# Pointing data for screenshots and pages
--- start ---

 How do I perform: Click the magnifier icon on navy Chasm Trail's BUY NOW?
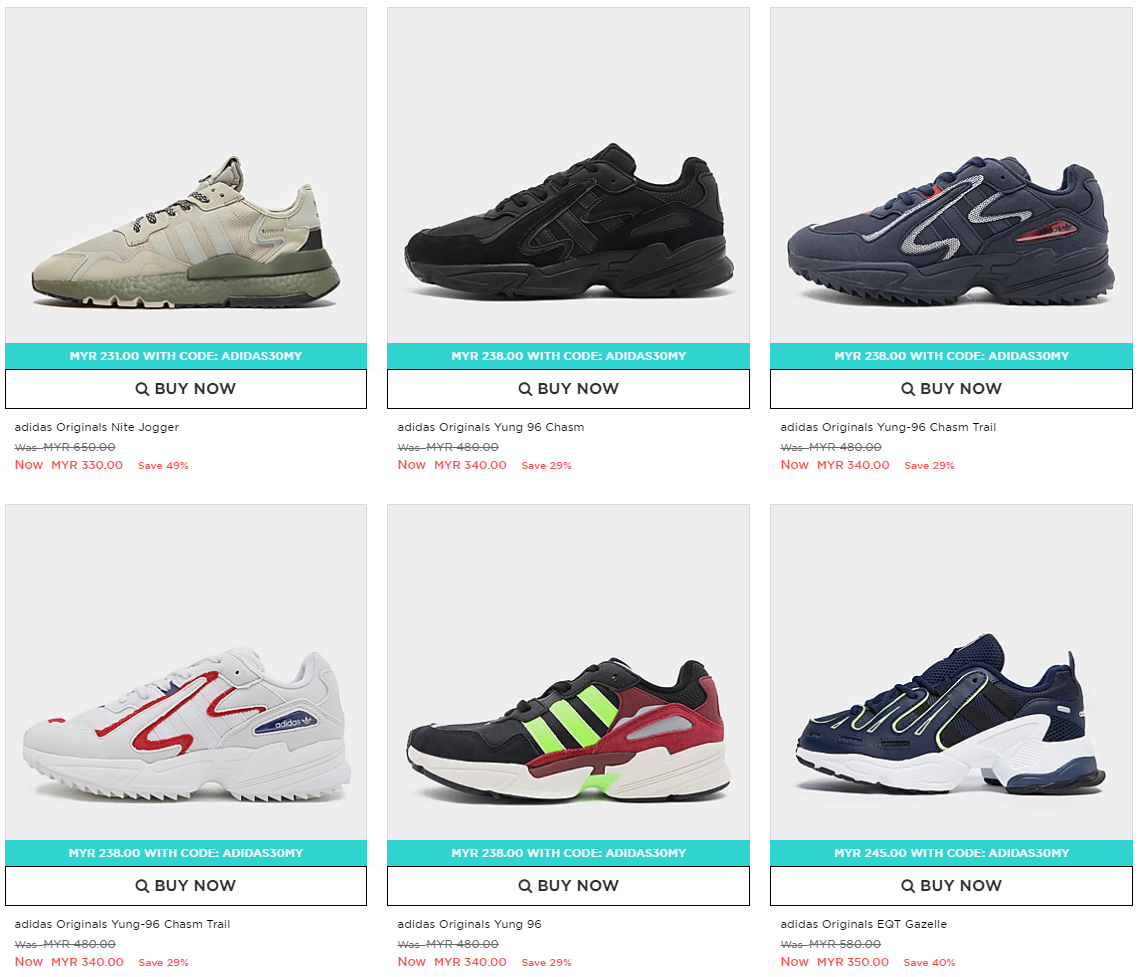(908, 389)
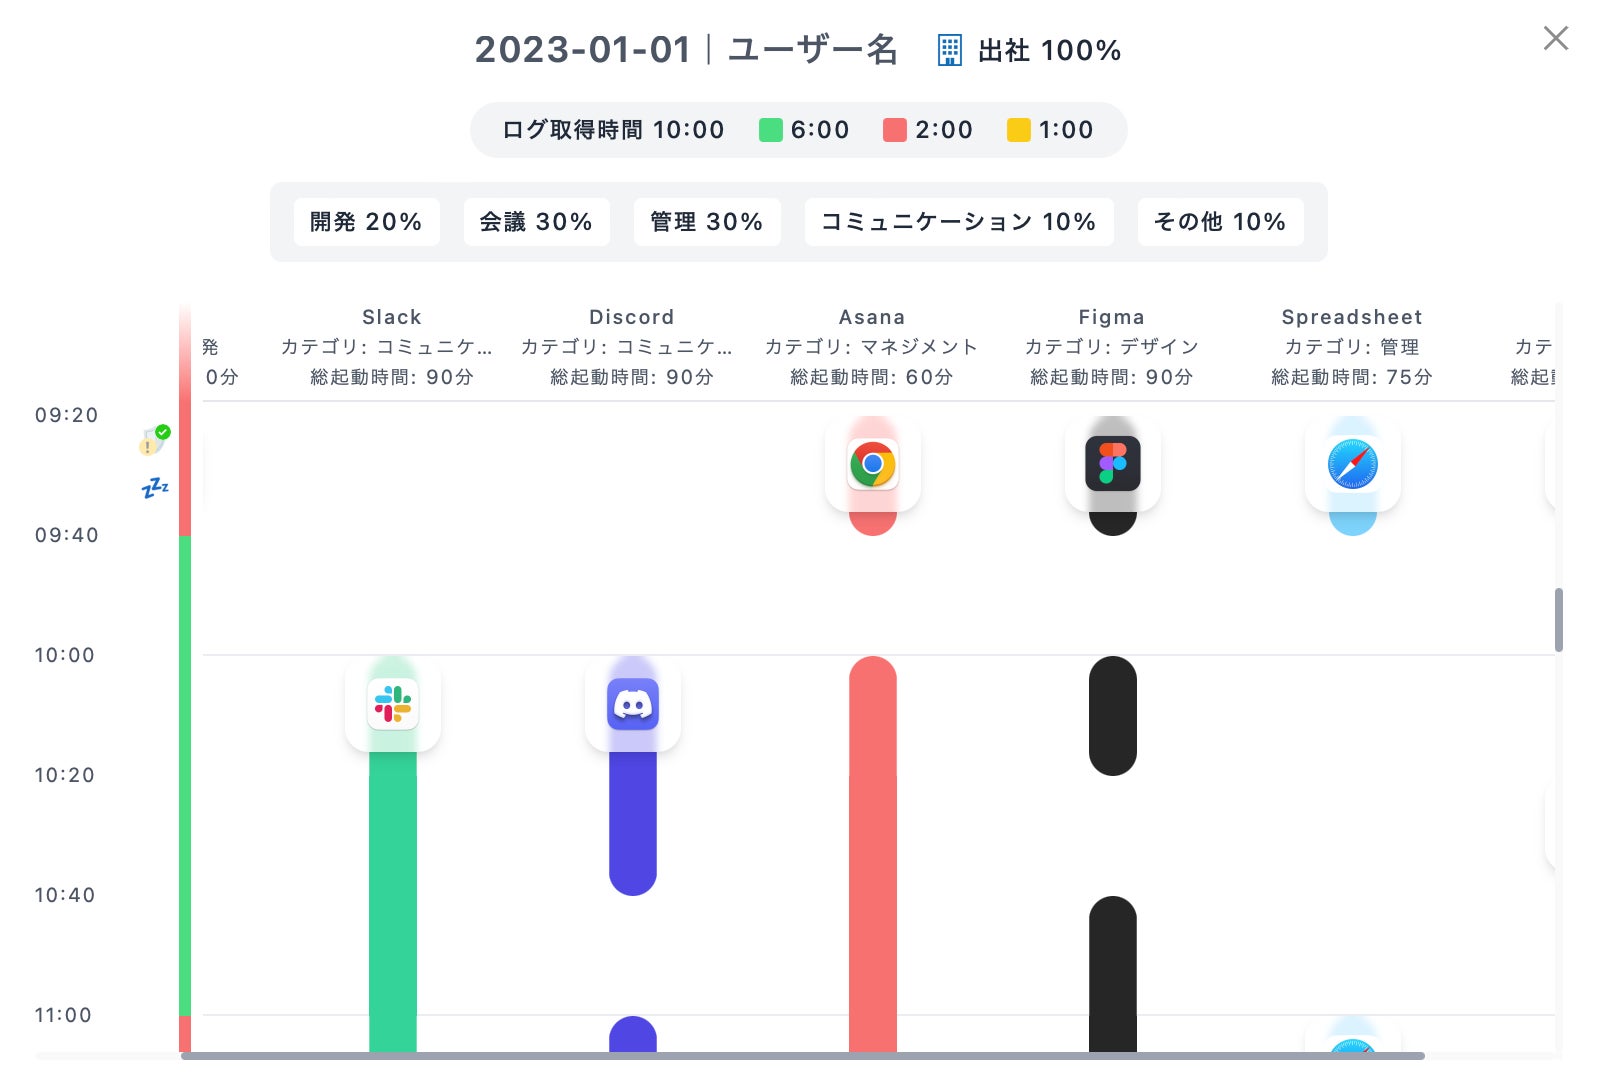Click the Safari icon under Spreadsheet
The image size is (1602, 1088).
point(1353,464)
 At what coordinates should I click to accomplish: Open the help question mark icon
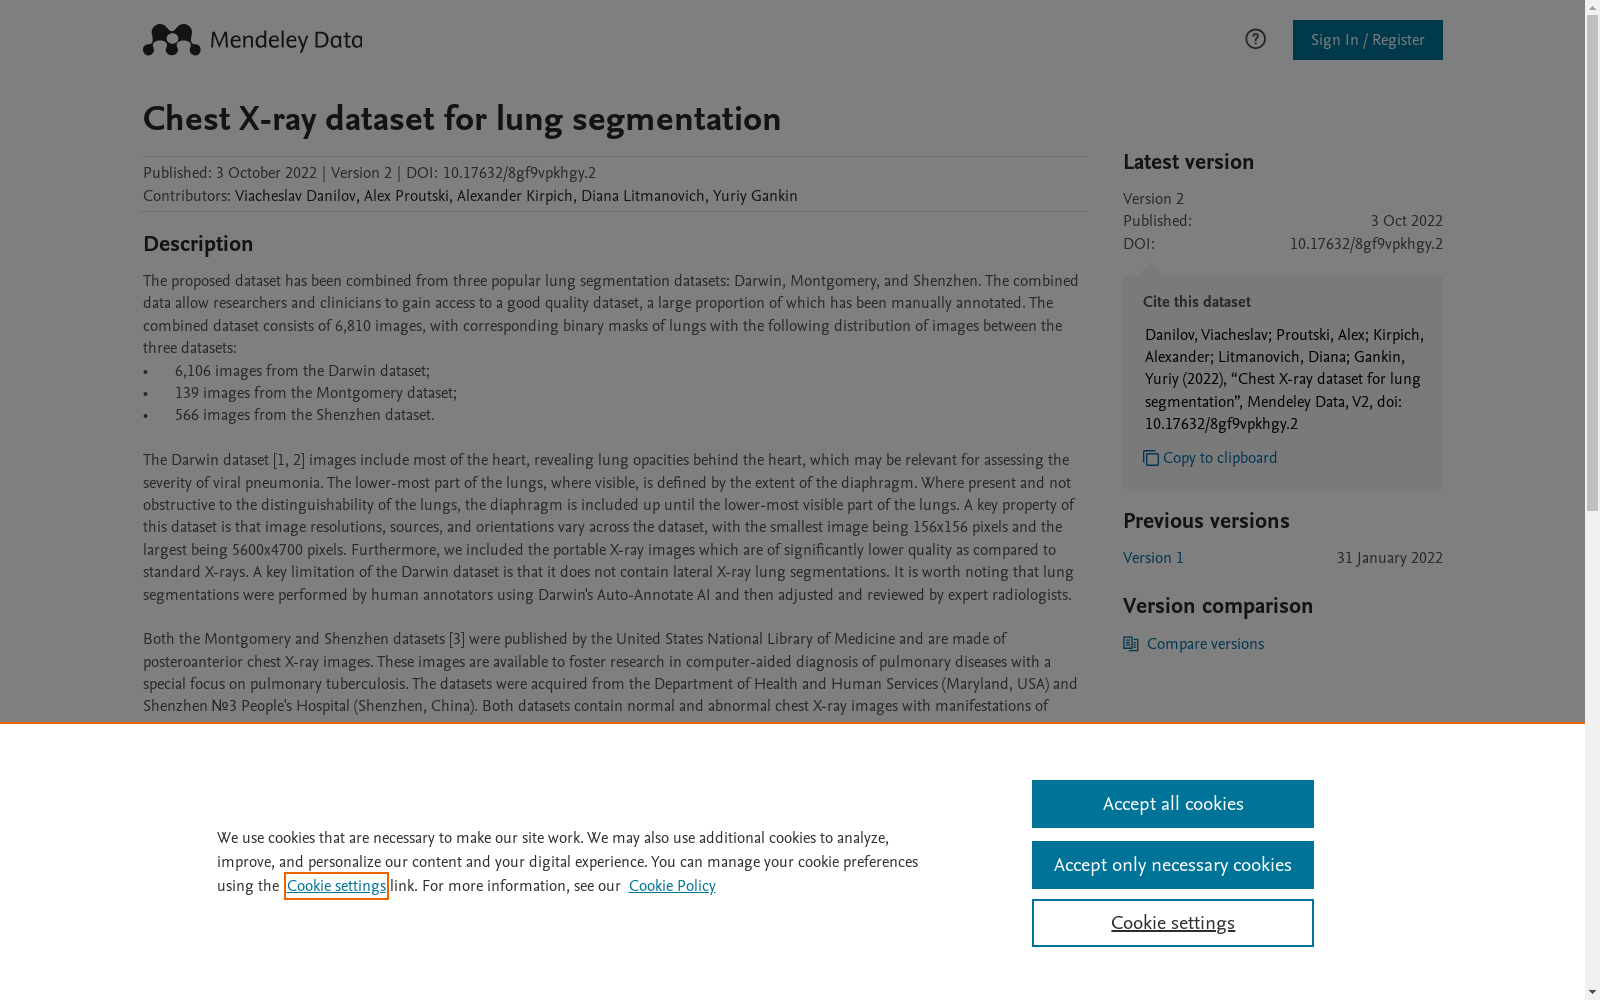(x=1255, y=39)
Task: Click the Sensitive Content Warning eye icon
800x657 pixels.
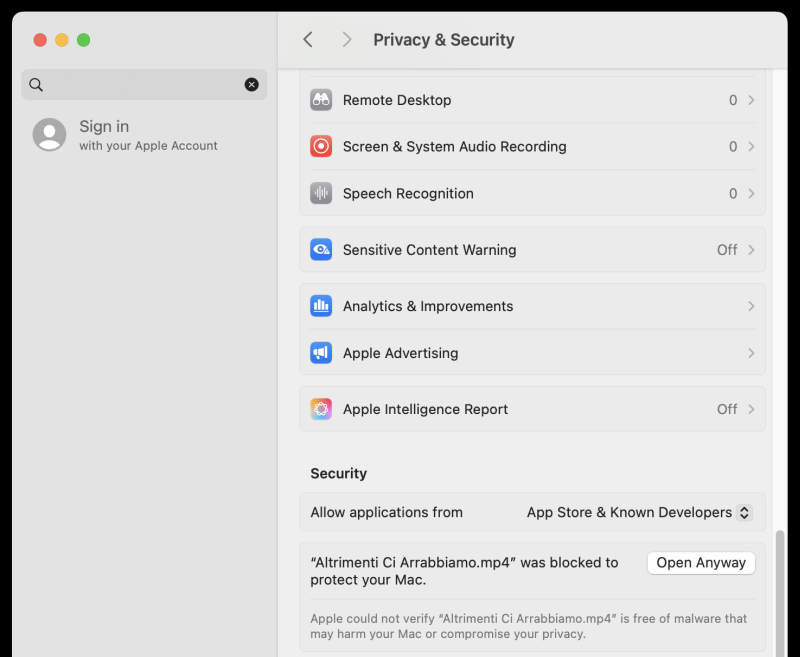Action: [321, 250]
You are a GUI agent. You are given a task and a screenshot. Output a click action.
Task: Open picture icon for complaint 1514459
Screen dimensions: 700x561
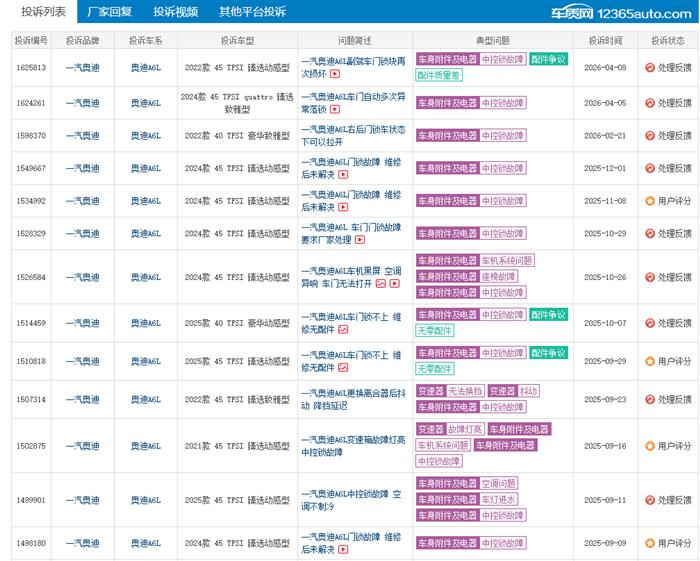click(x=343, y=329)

--- end ---

# Exercise objective
Lay out the data above as a Markdown table with the columns "Entry" and "Text," placing a running number in "Entry" and one line of the data in "Text," and skipping blank lines. Omit the pictures from the answer.

# Worked answer
| Entry | Text |
|---|---|
| 1 |  How do I perform: Click the magnifier icon on navy Chasm Trail's BUY NOW? |
| 2 | (908, 389) |
| 3 | Click the Safari icon under Spreadsheet |
| 4 | The image size is (1602, 1088). |
| 5 | point(1353,464) |
| 6 |  At what coordinates should I click to accomplish: Open the help question mark icon |
| 7 | (x=1255, y=39) |
| 8 | Task: Click the Sensitive Content Warning eye icon |
| 9 | 800x657 pixels. |
| 10 | Action: [321, 250] |
| 11 | You are a GUI agent. You are given a task and a screenshot. Output a click action. |
| 12 | Task: Open picture icon for complaint 1514459 |
| 13 | Screen dimensions: 700x561 |
| 14 | click(x=343, y=329) |